Top of Entries provided
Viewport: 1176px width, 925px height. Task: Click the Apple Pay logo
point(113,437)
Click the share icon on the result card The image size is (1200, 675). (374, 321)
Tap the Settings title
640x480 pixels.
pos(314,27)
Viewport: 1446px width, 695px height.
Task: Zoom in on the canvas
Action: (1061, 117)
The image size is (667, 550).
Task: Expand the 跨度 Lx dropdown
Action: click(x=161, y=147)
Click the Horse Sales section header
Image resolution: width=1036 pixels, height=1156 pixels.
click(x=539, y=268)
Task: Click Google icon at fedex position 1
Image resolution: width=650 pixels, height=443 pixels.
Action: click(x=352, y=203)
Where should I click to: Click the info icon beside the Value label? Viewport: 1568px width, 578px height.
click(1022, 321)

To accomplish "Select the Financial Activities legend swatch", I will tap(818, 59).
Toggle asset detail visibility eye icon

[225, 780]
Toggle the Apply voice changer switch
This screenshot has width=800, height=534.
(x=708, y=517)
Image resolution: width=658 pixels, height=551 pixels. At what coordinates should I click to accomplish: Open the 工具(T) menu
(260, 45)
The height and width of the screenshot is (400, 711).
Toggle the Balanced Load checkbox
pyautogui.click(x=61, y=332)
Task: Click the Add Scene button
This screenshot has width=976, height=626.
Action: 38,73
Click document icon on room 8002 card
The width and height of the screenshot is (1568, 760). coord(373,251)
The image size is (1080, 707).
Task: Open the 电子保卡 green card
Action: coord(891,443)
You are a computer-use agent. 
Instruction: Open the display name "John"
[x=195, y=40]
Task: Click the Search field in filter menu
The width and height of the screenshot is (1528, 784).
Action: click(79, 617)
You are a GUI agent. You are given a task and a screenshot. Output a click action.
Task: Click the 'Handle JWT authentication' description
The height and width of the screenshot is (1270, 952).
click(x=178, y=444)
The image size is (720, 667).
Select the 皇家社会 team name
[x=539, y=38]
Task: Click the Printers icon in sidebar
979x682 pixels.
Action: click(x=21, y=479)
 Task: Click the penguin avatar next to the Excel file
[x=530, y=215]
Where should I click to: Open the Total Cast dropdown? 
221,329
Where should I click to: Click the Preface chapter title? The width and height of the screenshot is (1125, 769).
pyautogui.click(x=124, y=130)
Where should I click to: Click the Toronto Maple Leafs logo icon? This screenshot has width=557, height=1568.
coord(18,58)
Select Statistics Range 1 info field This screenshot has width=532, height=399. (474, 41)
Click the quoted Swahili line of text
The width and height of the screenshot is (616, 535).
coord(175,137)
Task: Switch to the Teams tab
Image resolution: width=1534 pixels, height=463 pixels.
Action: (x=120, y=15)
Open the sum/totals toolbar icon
Bottom of Entries provided
Set down each line of the data precisely as it appears above.

Worked solution:
Viewport: 1176px width, 925px height. Task: Click the Apple Pay logo
point(113,437)
Click the share icon on the result card The image size is (1200, 675). (374, 321)
Tap the Settings title
640x480 pixels.
pos(314,27)
Viewport: 1446px width, 695px height.
Task: Zoom in on the canvas
Action: (1061, 117)
The image size is (667, 550).
Task: Expand the 跨度 Lx dropdown
Action: click(x=161, y=147)
Click the Horse Sales section header
Image resolution: width=1036 pixels, height=1156 pixels.
click(x=539, y=268)
Task: Click Google icon at fedex position 1
Image resolution: width=650 pixels, height=443 pixels.
Action: click(x=352, y=203)
Where should I click to: Click the info icon beside the Value label? Viewport: 1568px width, 578px height.
click(1022, 321)

To accomplish "Select the Financial Activities legend swatch", I will tap(818, 59).
Toggle asset detail visibility eye icon

[225, 780]
Toggle the Apply voice changer switch
This screenshot has width=800, height=534.
(x=708, y=517)
Image resolution: width=658 pixels, height=551 pixels. At what coordinates should I click to accomplish: Open the 工具(T) menu
(260, 45)
The height and width of the screenshot is (400, 711).
Toggle the Balanced Load checkbox
pyautogui.click(x=61, y=332)
Task: Click the Add Scene button
This screenshot has width=976, height=626.
Action: 38,73
Click document icon on room 8002 card
The width and height of the screenshot is (1568, 760). coord(373,251)
The image size is (1080, 707).
Task: Open the 电子保卡 green card
Action: coord(891,443)
You are a computer-use agent. 
Instruction: Open the display name "John"
[x=195, y=40]
Task: Click the Search field in filter menu
The width and height of the screenshot is (1528, 784).
Action: click(79, 617)
You are a GUI agent. You are given a task and a screenshot. Output a click action.
Task: Click the 'Handle JWT authentication' description
The height and width of the screenshot is (1270, 952).
click(x=178, y=444)
The image size is (720, 667).
Select the 皇家社会 team name
[x=539, y=38]
Task: Click the Printers icon in sidebar
979x682 pixels.
Action: click(x=21, y=479)
 Task: Click the penguin avatar next to the Excel file
[x=530, y=215]
Where should I click to: Open the Total Cast dropdown? 
221,329
Where should I click to: Click the Preface chapter title? The width and height of the screenshot is (1125, 769).
pyautogui.click(x=124, y=130)
Where should I click to: Click the Toronto Maple Leafs logo icon? This screenshot has width=557, height=1568.
coord(18,58)
Select Statistics Range 1 info field This screenshot has width=532, height=399. (474, 41)
Click the quoted Swahili line of text
The width and height of the screenshot is (616, 535).
coord(175,137)
Task: Switch to the Teams tab
Image resolution: width=1534 pixels, height=463 pixels.
Action: (x=120, y=15)
Open the sum/totals toolbar icon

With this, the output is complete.